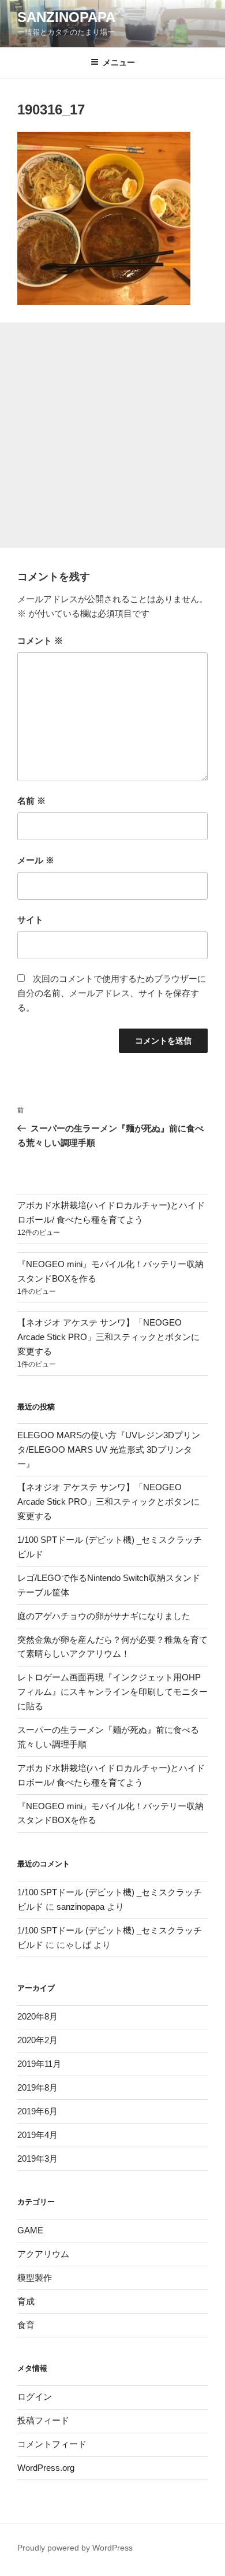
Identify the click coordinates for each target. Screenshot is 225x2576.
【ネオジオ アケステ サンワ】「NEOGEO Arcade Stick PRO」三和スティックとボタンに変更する (108, 1336)
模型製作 (34, 2277)
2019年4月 (37, 2135)
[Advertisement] (112, 435)
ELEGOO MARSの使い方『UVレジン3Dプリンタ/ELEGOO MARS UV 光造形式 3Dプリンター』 (108, 1449)
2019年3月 (37, 2158)
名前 (31, 801)
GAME (30, 2230)
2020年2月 (37, 2040)
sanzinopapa (80, 1906)
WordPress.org (45, 2468)
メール (35, 860)
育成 (26, 2301)
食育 (26, 2325)
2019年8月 (37, 2087)
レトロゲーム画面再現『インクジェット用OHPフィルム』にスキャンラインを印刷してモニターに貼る (112, 1691)
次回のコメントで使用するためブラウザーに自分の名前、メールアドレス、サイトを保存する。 (111, 993)
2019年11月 (39, 2064)
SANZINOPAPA (66, 17)
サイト (30, 920)
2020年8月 (37, 2016)
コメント (40, 640)
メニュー (119, 62)
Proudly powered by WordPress (75, 2547)
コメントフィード (52, 2444)
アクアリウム (43, 2254)
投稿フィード (43, 2420)
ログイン (34, 2396)
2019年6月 (37, 2111)
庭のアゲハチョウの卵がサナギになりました (103, 1616)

==*==

_WHAT THE TASK ASKS_
Once the line containing "コメント (40, 640)" is found, please retype it and every remaining line of the listing above, exactly, with nothing else.

_TASK OUTPUT_
コメント (40, 640)
メニュー (119, 62)
Proudly powered by WordPress (75, 2547)
コメントフィード (52, 2444)
アクアリウム (43, 2254)
投稿フィード (43, 2420)
ログイン (34, 2396)
2019年6月 (37, 2111)
庭のアゲハチョウの卵がサナギになりました (103, 1616)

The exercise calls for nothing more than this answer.